Sygnał do policjantów z komisariatu na Suchaninie trafił nad ranem w niedzielę 6 marca 2022 roku. Według zawiadomienia, 40-letni mieszkaniec Gdańska wszczął awanturę w jednym z bloków na Siedlcach i próbował się dostać do mieszkania, w którym przebywała jego była partnerka. Gdy mu się to nie udało, uciekł podpalając wcześniej drzwi wejściowe i powodując straty wartości 2 tysięcy złotych.
- Kiedy funkcjonariusze przyjechali na miejsce zdarzenia w budynku było silne zadymienie. Mundurowi ustalili też, że pokrzywdzeni nie mogą wydostać się na zewnątrz mieszkania. Policjanci siłowo weszli do mieszkania i wyprowadzili osoby znajdujące się w środku. 40-letnia kobieta i jej 12-letnia córka zostały przewiezione karetką do szpitala na badania, z podejrzeniem zatrucia tlenkiem węgla – relacjonuje podinsp. Magdalena Ciska, oficer prasowa Komendanta Miejskiego Policji w Gdańsku.
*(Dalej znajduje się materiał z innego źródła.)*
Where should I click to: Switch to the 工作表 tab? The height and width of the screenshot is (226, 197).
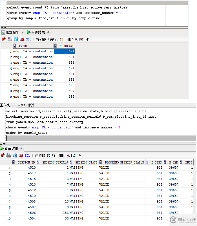click(5, 105)
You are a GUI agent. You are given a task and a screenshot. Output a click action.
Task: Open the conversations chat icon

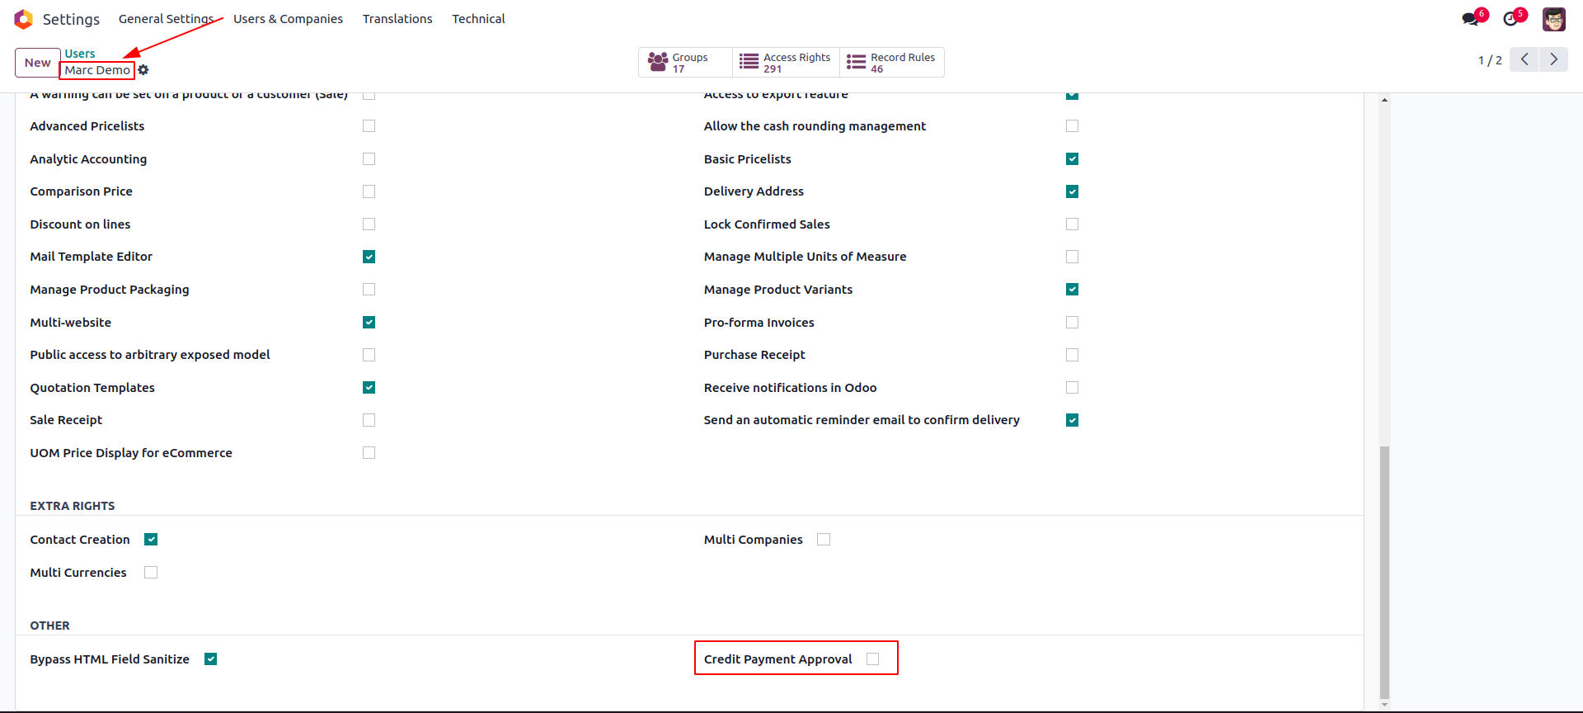(1470, 19)
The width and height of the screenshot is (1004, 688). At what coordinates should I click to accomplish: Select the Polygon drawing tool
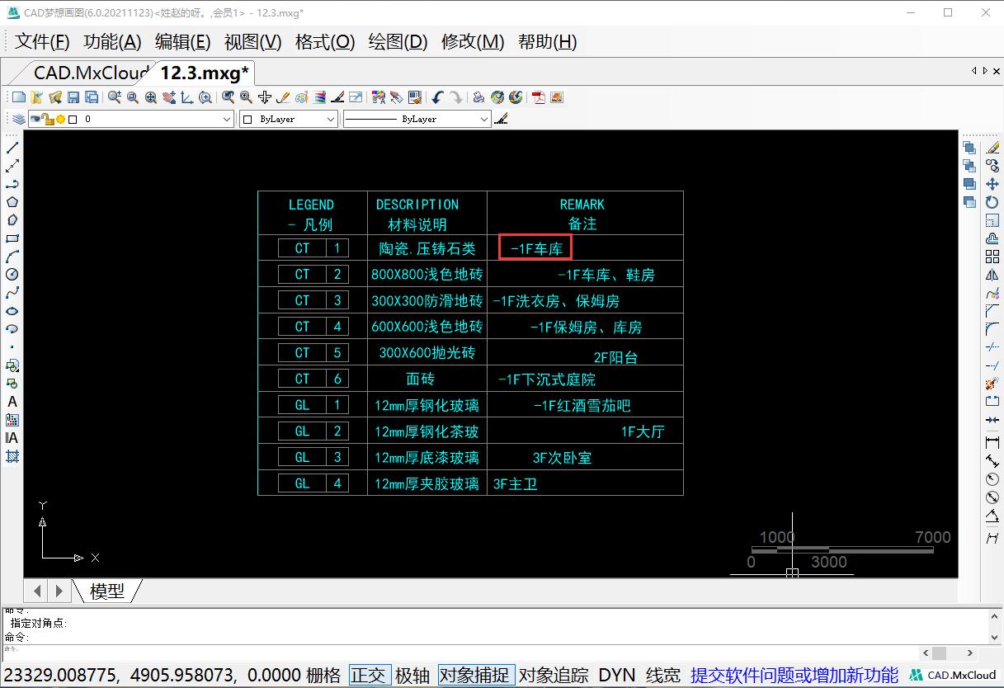[12, 203]
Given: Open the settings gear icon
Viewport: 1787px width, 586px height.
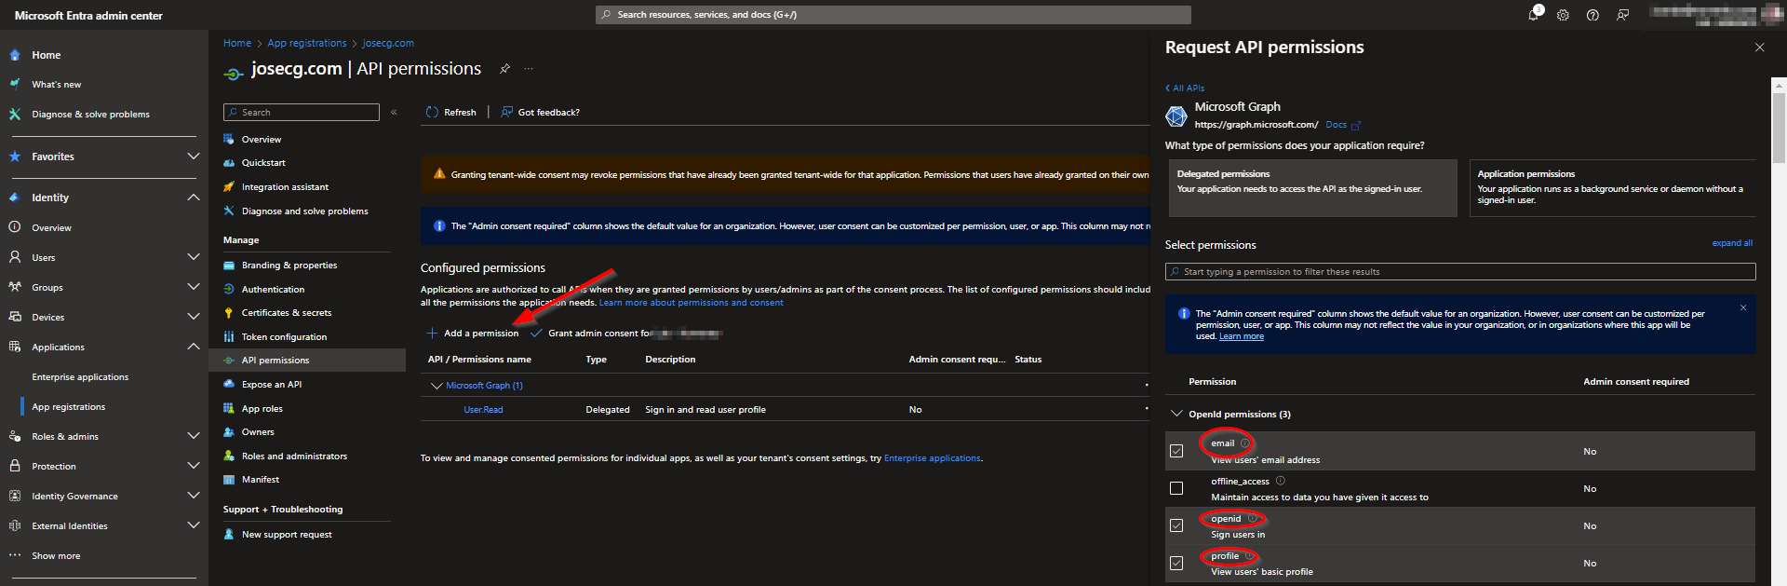Looking at the screenshot, I should click(x=1563, y=15).
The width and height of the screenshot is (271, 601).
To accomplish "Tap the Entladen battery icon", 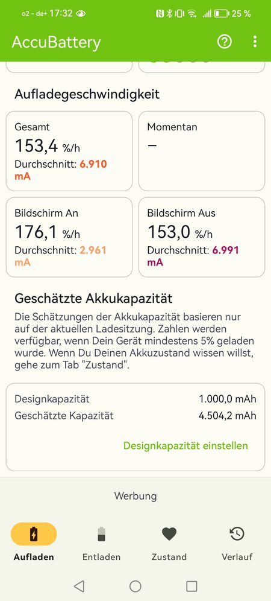I will (101, 533).
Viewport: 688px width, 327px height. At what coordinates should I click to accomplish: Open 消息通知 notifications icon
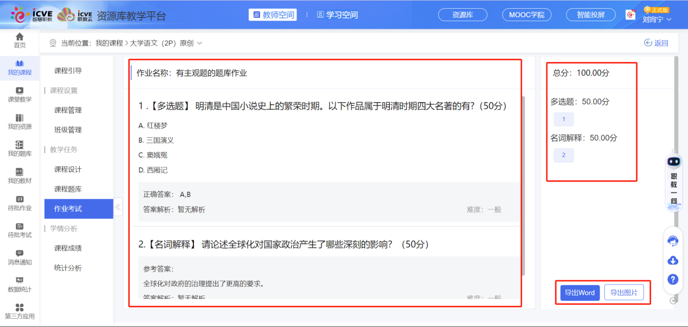(x=20, y=257)
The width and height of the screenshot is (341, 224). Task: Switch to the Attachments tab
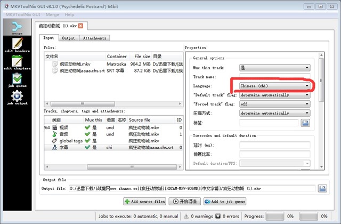click(x=94, y=38)
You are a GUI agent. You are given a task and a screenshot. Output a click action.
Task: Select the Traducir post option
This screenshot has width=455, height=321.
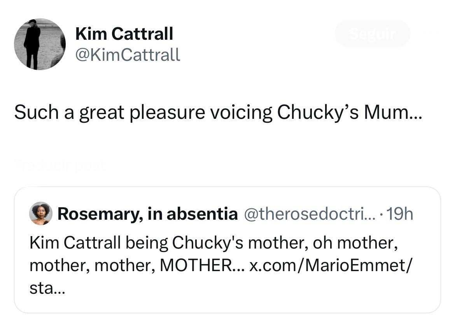(x=59, y=165)
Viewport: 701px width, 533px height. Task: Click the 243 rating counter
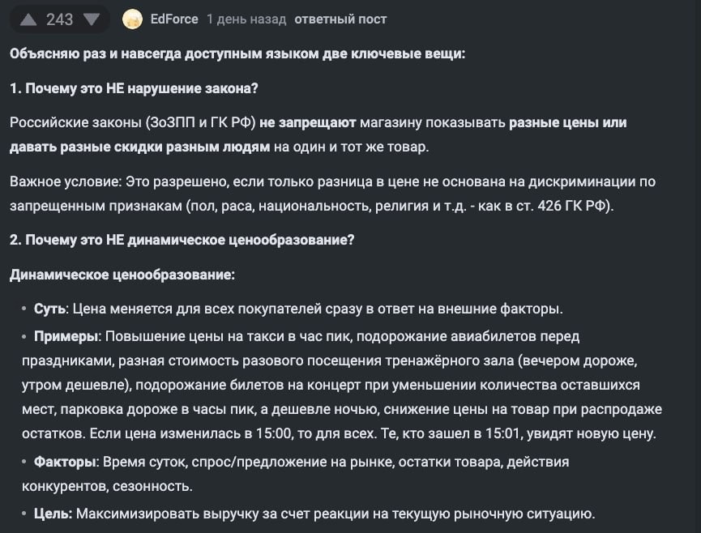tap(59, 19)
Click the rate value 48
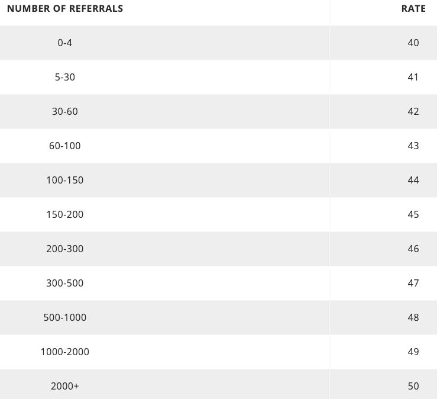 click(x=413, y=317)
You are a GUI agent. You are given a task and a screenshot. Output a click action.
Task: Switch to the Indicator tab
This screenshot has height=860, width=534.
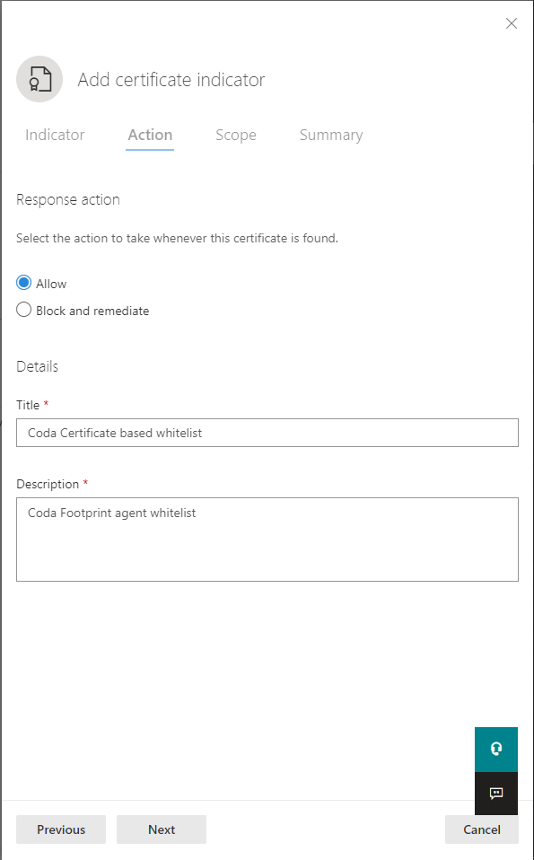(x=55, y=135)
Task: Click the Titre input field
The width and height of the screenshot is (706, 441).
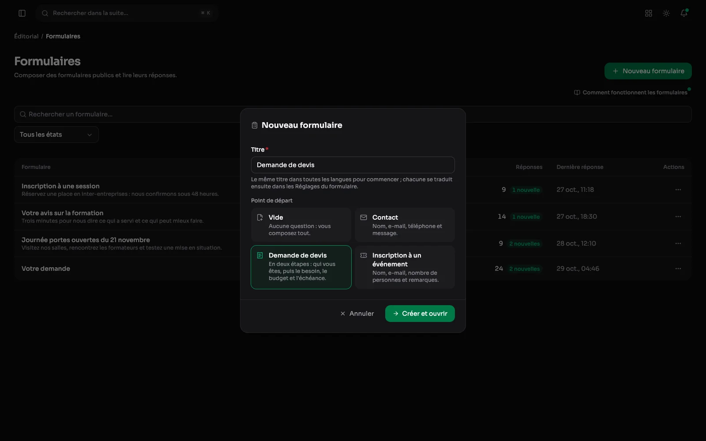Action: point(353,165)
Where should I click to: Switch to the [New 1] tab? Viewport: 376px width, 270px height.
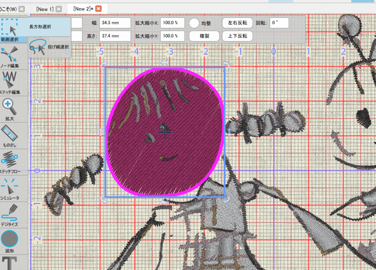[45, 8]
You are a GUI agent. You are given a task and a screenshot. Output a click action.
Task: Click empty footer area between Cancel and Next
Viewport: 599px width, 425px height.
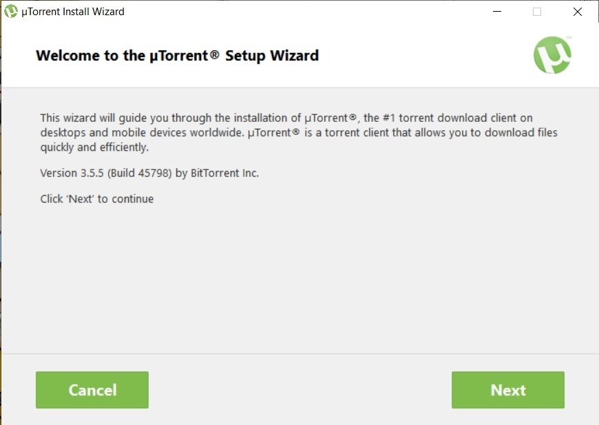(x=300, y=390)
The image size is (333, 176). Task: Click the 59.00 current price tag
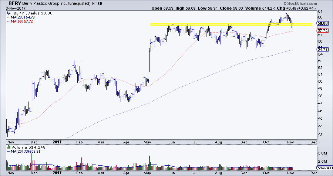coord(323,23)
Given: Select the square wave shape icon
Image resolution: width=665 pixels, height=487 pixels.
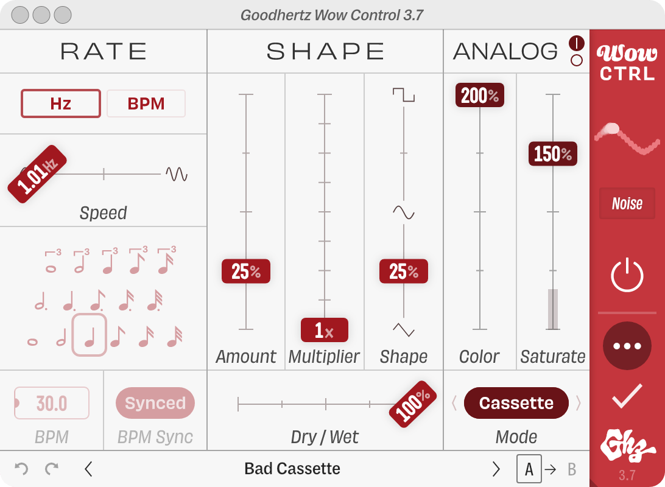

Jak ustalili mundurowi, sprawcą przestępstwa był były partner pokrzywdzonej, który został zauważony i zatrzymany w poniedziałek 11 marca rano, gdy jechał na rowerze ulicą Kartuską.
O całym zdarzeniu gdańscy policjanci poinformowali w czwartek 10 marca 2022 r., po tym jak sąd zdecydował się zastosować wobec 40-latka 3 miesiące tymczasowego aresztu, a prokurator postawił mu długą listę zarzutów. Aresztowany mężczyzna podejrzany jest o zniszczenia mienia, narażenie na bezpośrednie niebezpieczeństwo utarty życia lub ciężkiego uszczerbku na zdrowiu oraz kierowanie gróźb karalnych. To przestępstwa zagrożone karami odpowiednio 5, 3 i 2 lat więzienia.